Our first trip to Greystone for a mature, native management buck was in late October. The deer had been hitting oat fields and LSON Executive Editor Craig Nyhus and I sat in a blind with Greystone’s General Manager, Bill Honza.
The deer moved late and only a 3-year-old 10-point and a young 8-point buck came into the field before dark.
After an incredible dinner and a good night’s sleep, we were back in the blind the next morning in search of a mature deer.
However, luck was still not on our side. Only does and a small 4-point were seen.
We departed the ranch with a vow to come back. The return trip happened on Nov. 20, when Craig and I departed Dallas for the 90-minute drive to the ranch and an afternoon sit.
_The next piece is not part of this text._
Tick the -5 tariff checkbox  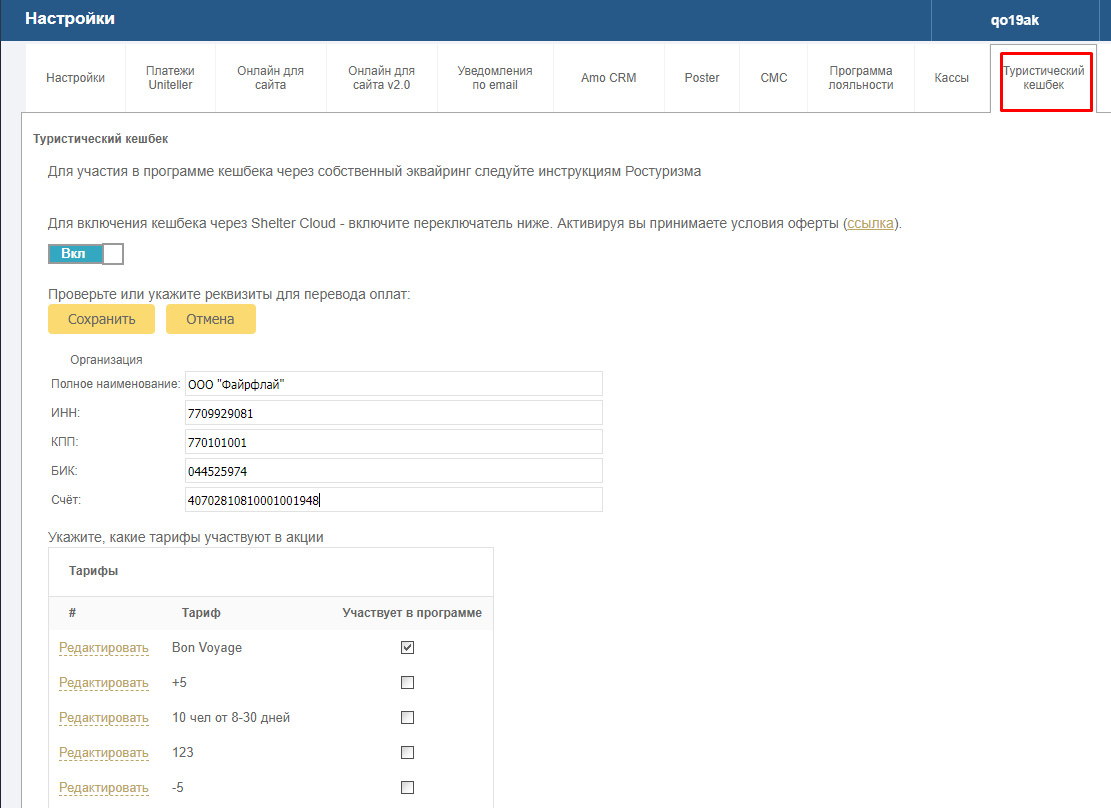407,787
Bill told us several of the bucks we were looking for had been seen in the field chasing does in the days leading up to our arrival, and he thought we could make it happen.
Does and young bucks hit the oats early in the afternoon, and we were excited when bigger horns appeared 20 minutes before dark, but the buck turned out to be a young 10-point with lots of promise — still not what we were looking for.
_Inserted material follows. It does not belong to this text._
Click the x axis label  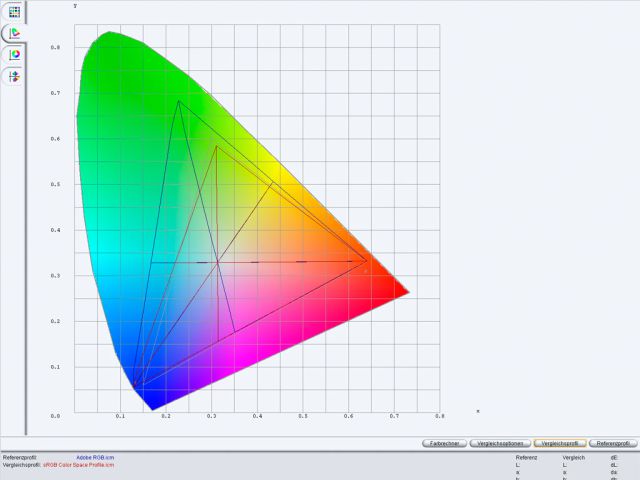point(477,411)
We left the ranch after dark a little defeated, but vowed again to return and give it one last shot.
We got the call from Bill last week and he asked us if we could be at the ranch around 1:30 on Monday. We are busy in the office this time of year, but Craig and I agreed we needed to give it one last go to see if we could find a buck that would meet our goal.
We arrived at Greystone yesterday and headed to a familiar blind named “Smallmouth.”
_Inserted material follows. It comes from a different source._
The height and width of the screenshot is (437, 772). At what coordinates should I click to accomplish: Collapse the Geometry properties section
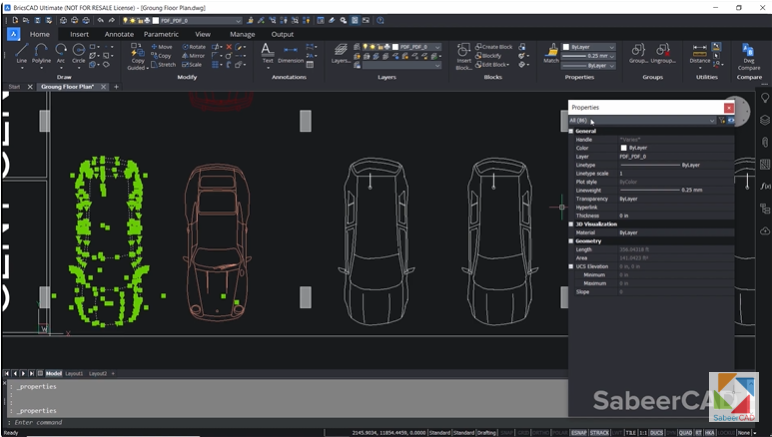pyautogui.click(x=571, y=241)
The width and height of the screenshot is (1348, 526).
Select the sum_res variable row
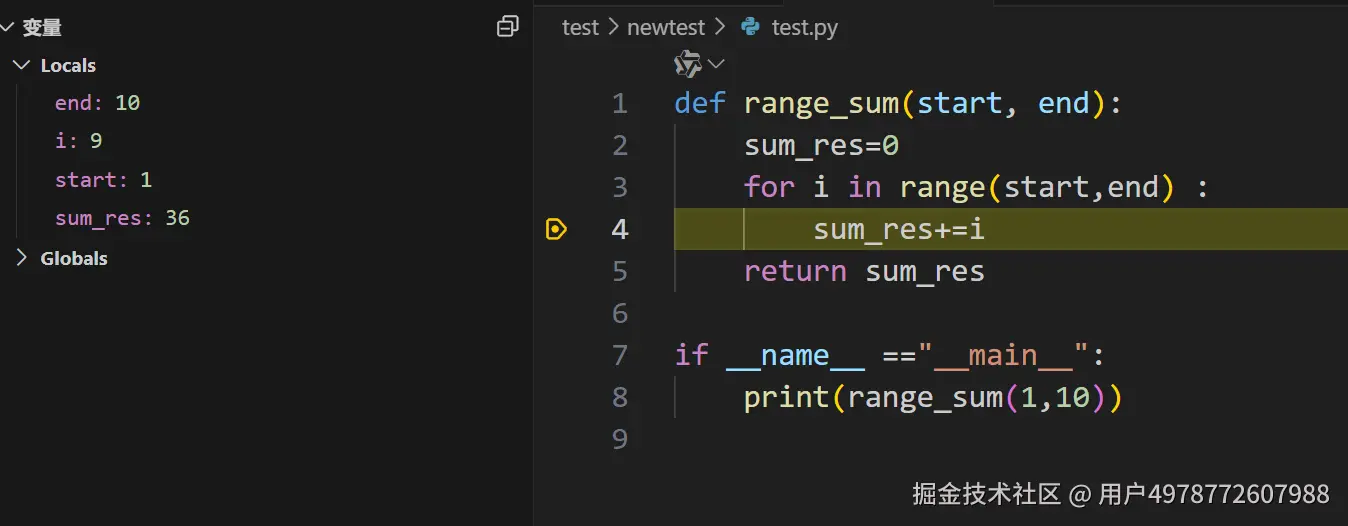(x=122, y=218)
I joked with Craig on the way out that this might be the worst time to shoot a trophy — December temperatures in the mid 60s and a full moon. But you can’t kill anything sitting in the lodge or office, so we decided to chance it.
Several hours later and it was looking like this might be a repeat of our first two trips — not a deer had entered the field.
I was getting nervous that, despite this great ranch and the big deer that live on it, we would not get the job done.
Suddenly, I saw a deer moving from right to left into the field. The only glimpse I saw through the trees was of legs and parts of an antler.
“Here comes a buck,” I said nonchalantly.
Then he stepped into the open. My heart hit my throat as I looked at one of the prettiest bucks I have ever seen on the hoof emerge from the tree line 80 yards away.
“What do you think, Bill?”
“I think if it was me, he would have already hit the ground.”
“What do you think, Craig?”
“I’m with Bill. What are you waiting for?”
That was all the motivation I needed as I settled in for the shot. Eighty yards is not a hard shot, and my only thought was getting a solid rest and not messing it up.
Several deep breaths and one good squeeze later, the big buck was lying where he had stood moments before.
As we approached the biggest 8-point I had ever harvested, there was no ground shrinkage — quite the opposite, in fact. He kept getting bigger.
After photographs, high-fives and a celebratory cold beverage, we caped and quartered the buck and headed for home.
The third trip back down I-20 was much better than the first two.